ベンジーはとても興味深そうに聞いていた。
そしていろいろ話した後、やっとベンジーが質問してきた。
「その在日セネガル人が企画するツアーの参加費はいくらなの?」
私は、当時自分が参加費として払った金額を、セネガル通貨に換算して答えた。
「はっ?」

と、ベンジーは一桁間違ってるでしょ、というニュアンスでもう一度私に聞き直した。
「ツアーの参加費だよ?」
その金額はベンジーの想像をはるかに超える程の巨額だった。
2000年、おそらく日本で始めてのセネガル人によるセネガルツアーだったために、確かにものすごく高かった。
その金額がセネガルでは5倍になるわけだから、7人いた参加費をセネガル通貨に換算すると、現地で暮らしてるセネガル人にしてみたら宝くじが当たるぐらいの感覚かもしれない。
「それがツアー参加費でした。」と私は自信をもって答えた。
ベンジーはその金額の大きさに、目を真ん丸くむき出し、口を開いて固まった。
微動だにしなくなったベンジーに対して、呪文を解いてあげるように「ほんとですよ」と口を挟んだ。
そしてベンジーから思いもよらない発言が飛び出して来た。
「どうして、君はツアーをやらないの?」
そんなこと言われても、私に出来るわけがない。
ツアーをやるだけのコネがないし。ましてや、当の本人が思い通りの滞在を果たしてない。
そんな無責任なことできるわけがない。
するとベンジーは続けた。
「ゴール島のペンションだって自由に使っていいし、君にはセネガルにダンサーの友達がたくさんいる。」
確かに、そういう意味ではツテはできた。
今まではお勧めしたい先生がいなかったが、今ならビンタがいる。彼女ならいい指導をするかもしれない。
さらに、ベンジーは続けた。
「君は金持ちになれるよ。」
「別にお金はいらない。」
私は即答した。私の興味はそこじゃなかった。
逆にお金の話が出たことがすごく心外だった。
私がセネガルで見たサバールダンス、私がセネガルで知り合った素敵なダンサー、それらを日本のダンサーに見せるチャンスが自分で持てるならすごくやりたい。

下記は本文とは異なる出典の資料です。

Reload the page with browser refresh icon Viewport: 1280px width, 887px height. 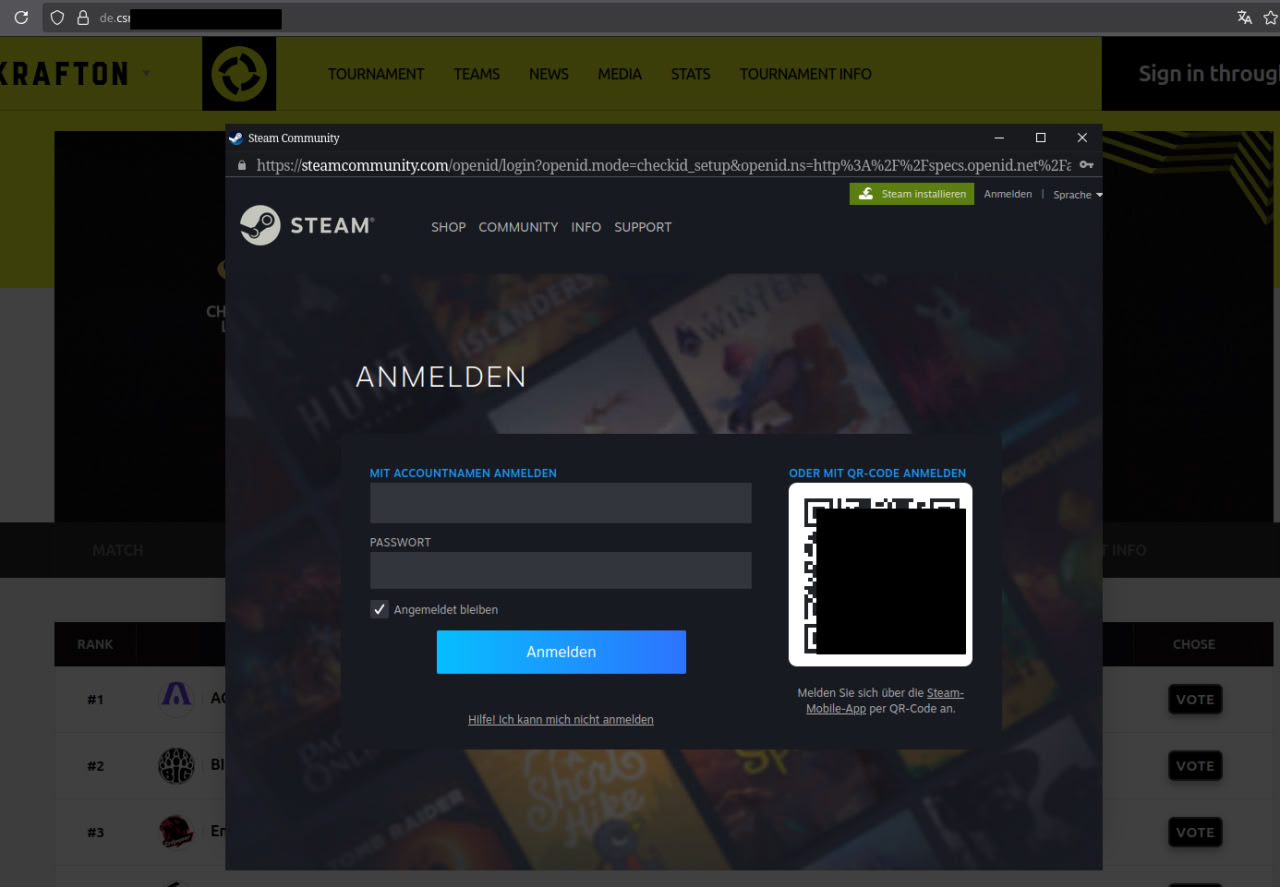click(21, 18)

そして、私を助けてくれたベンジーやビンタたちに日本人を連れてくることで少しでも恩返しできるなら、これ以上の機会はないかもしれない。
私はセネガルに来る目的が出来たことがすごく嬉しかった。
もう、来年からはセネガルに来ることはないと思っていたから。
ベンジーは私の気持ちを汲み取って付け加えた。
「ツアーはもっと安くできるよ。宿はタダだし。」
タダで借りようとは思ってないが、そうだとしてもかなり安くできる。
そうすれば、より多くの人をセネガルに連れてくることができる。
とにかく、サバールのかっこよさを多くの日本人のダンサーに知ってもらいたかった。
「私、やってみる。」
私がそうベンジーに断言すると、ベンジーはすごい嬉しそうだった。
「僕でよかったらいくらでも君に協力するよ。それに、また君がセネガルに来てくれると言ってくれて本当に良かった。」
ベンジーが私にそう言うと、近くでそれを聞いていたヤマが口を挟んだ。
「私も手伝うよ!!」
セネガルに来て、やっとセネガル人と絆が深まっていく感じを実感した。